Referring to the rising trend of civilian casualties in Afghanistan, Mahmodi urged the International Security Assistance Forces and NATO soldiers to coordinate their efforts to avoid more civilian casualties.

According to Afghanistan Independent Human Rights Commission, around 1,500 Afghan civilians have been killed and more than 1,600 other injured last year as the result of the operations of international forces.

Mahmodi said that 2009 had the highest rate of civilian casualties in Afghanistan “most of which has been blamed on NATO and international forces”.

Sara Parkinson from Afghanistan Research and Evaluation Unit said the livelihood of Afghan people has “remarkable worsened” since the invasion of the country in 2001.

Referring to the findings of a research by her Kabul-based institute, Parkinson blamed insecurity and other demographic reasons for the deteriorating livelihood of the Afghan people.

She said economic opportunities are poor in Afghanistan while insecurity has caused people to rely on the “opium economy” to make their ends meet.

Criticising policy goals of international forces in Afghanistan as “unrealistic”, Parkinson blamed the international community for parts of Afghanistan’s problems.

Also speaking in the event, Arezo Qanih from the Educational/Training Centre for Poor Women and Girls of Afghanistan called on the international community to give priority to the preferences of the Afghan nation.

Qanih said economic development, women empowerment and security are the top priorities of Afghanistan, adding that the Afghan problem is not a military issue but a “religious and cultural” problem.

The “Afghan Perspectives on Development and Security” conference was organised by the British and Irish Agencies Group (BAAG).

Afghanistan’s Aid agencies said on Tuesday that the international military intervention in Afghanistan is “failing to deal with the dire poverty afflicting the country”.

They also called for a “radical change” in the strategy of the international coalition in Afghanistan and a “shake-up” in the way aid is delivered.

Referring to increasing loss of lives in Afghanistan, Abdul Basir, director of the British and Irish Agencies Group (BAAG), said “millions of dollars are spent each day on mismanaged or ineffective aid projects by the international forces.”

According to Basir, Afghanistan is the second poorest country in the world after Niger and has the second highest rate of maternal mortality. Children under five have less chance of surviving than anywhere else in the world.
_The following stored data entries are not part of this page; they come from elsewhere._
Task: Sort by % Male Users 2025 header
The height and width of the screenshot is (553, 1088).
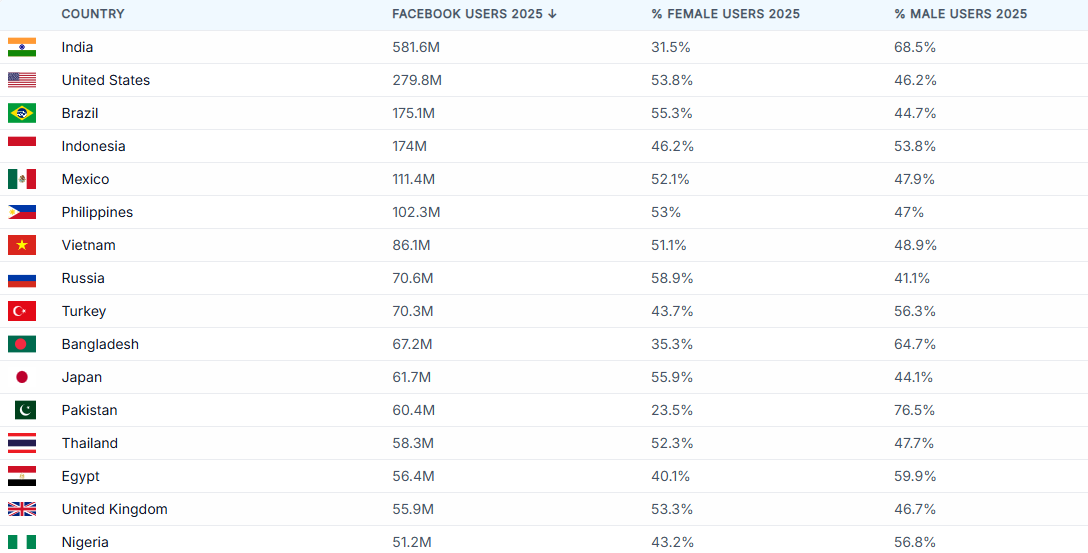Action: (960, 14)
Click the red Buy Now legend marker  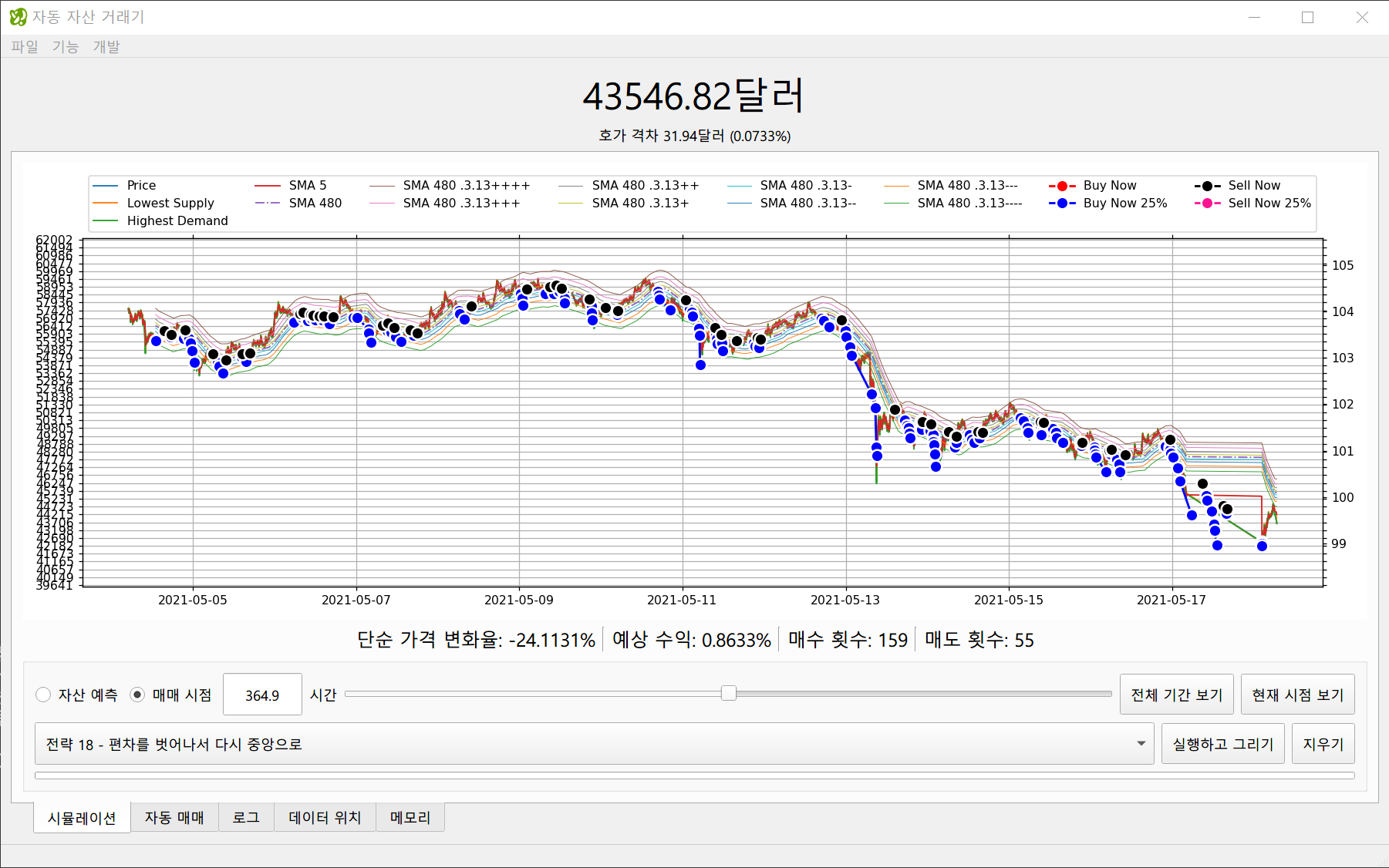click(1062, 186)
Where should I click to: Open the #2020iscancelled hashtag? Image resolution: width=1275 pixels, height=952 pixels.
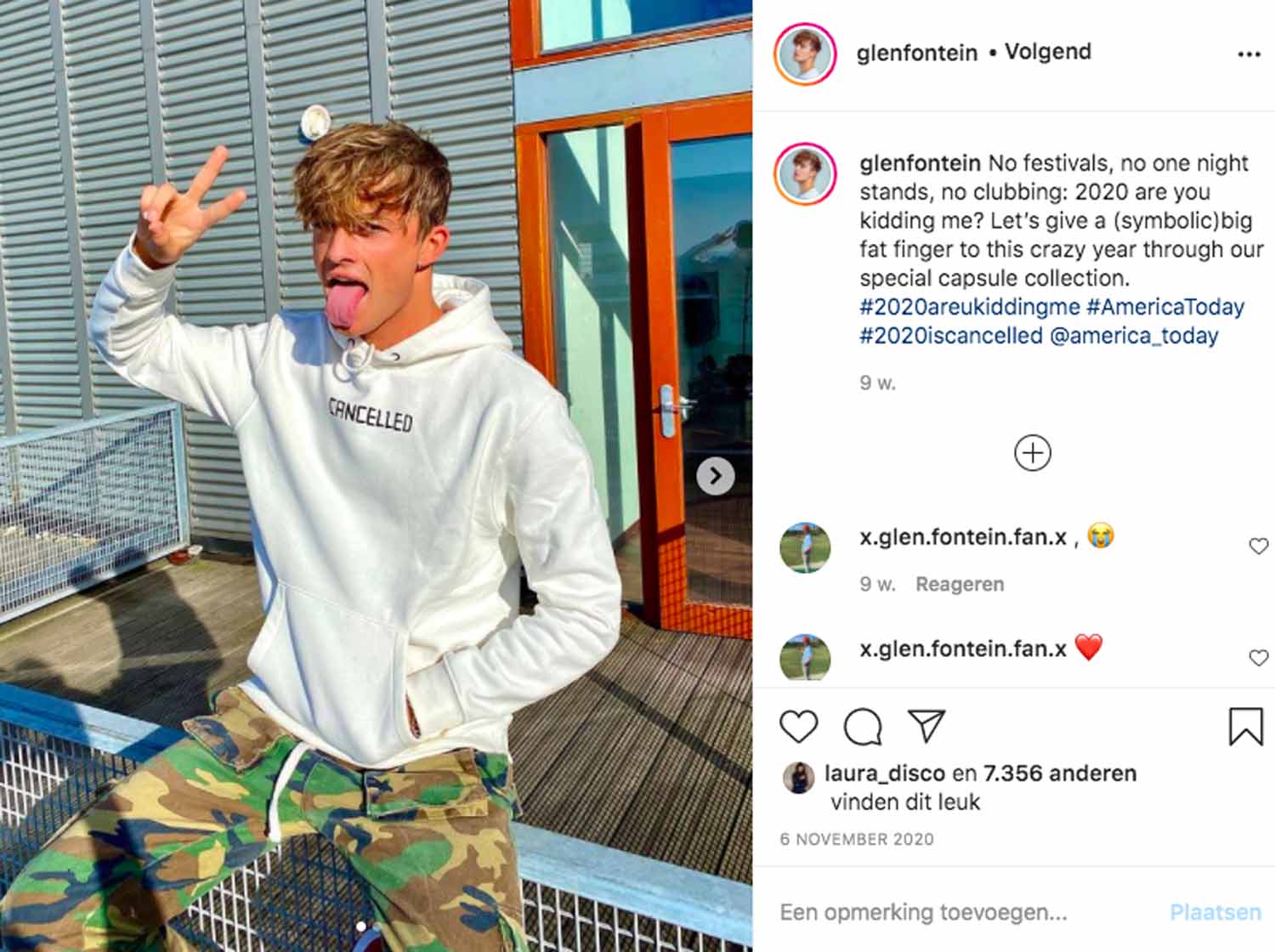pos(950,336)
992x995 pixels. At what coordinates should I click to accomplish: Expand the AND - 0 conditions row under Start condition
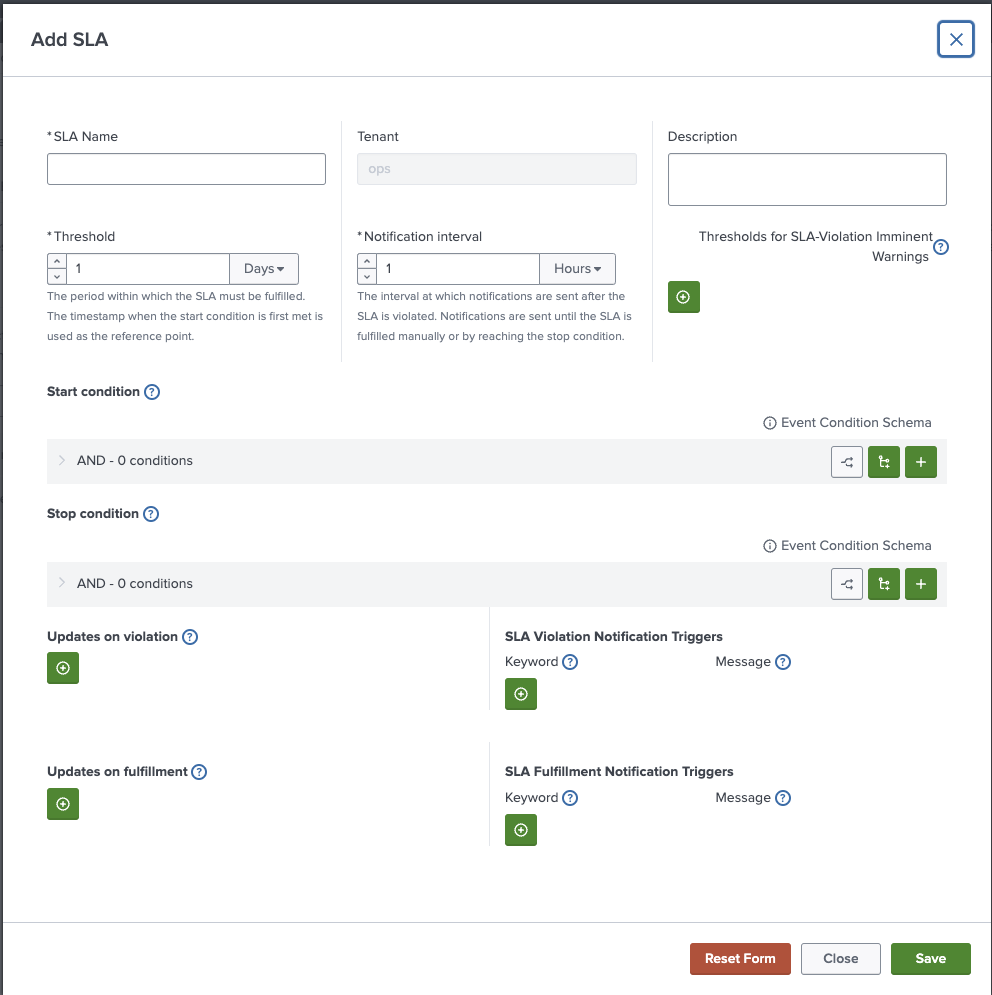pos(60,461)

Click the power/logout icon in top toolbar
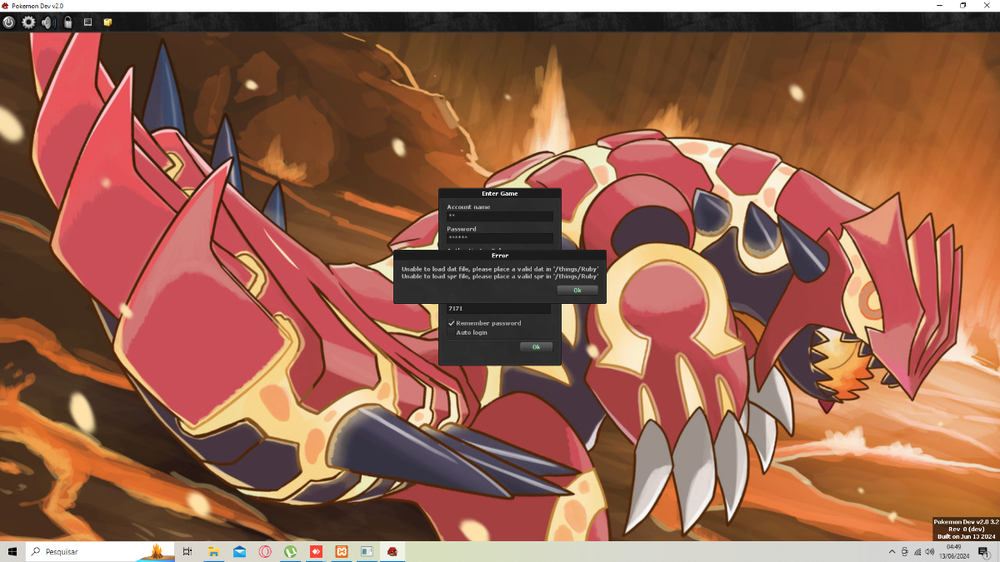coord(9,22)
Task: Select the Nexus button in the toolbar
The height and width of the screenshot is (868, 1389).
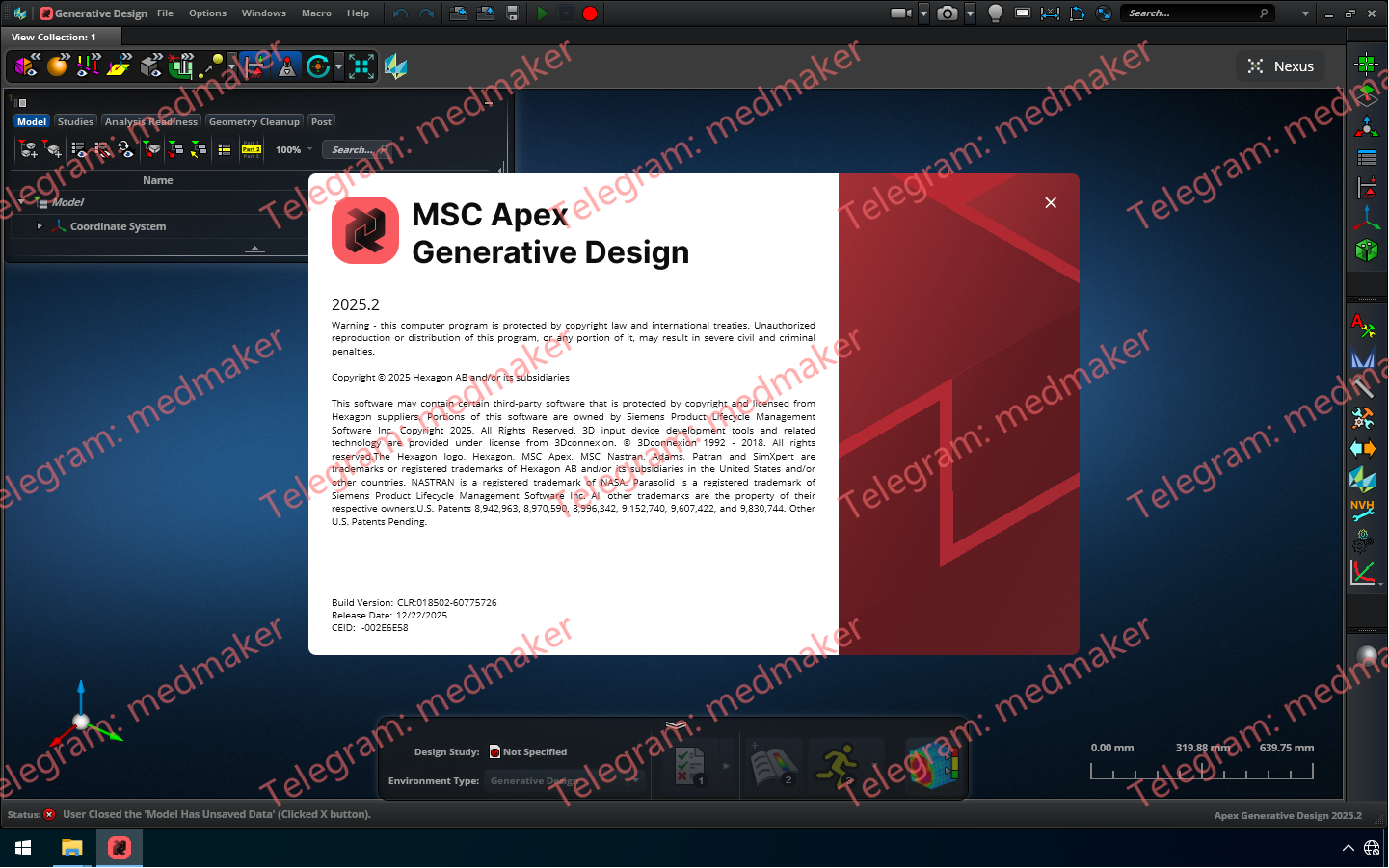Action: 1280,66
Sayed Jawad Jawed, chair of the Agency Coordinating Body for Afghan Relief (ACBAR), the NGO umbrella body in Afghanistan, also said in the event hosted by BAAG that Afghanistan has the potential of eradicating poverty if “international forces look beyond military issues and face up to the challenge of promoting genuine development and better government.”

“Over the past eight years, too much aid has by-passed Afghan institutions and been channeled through military-led teams into areas of conflict. Real development builds the capacity of Afghans to run their own health and education services, and for communities to develop their own livelihoods. It is not about quick fixes,” he said.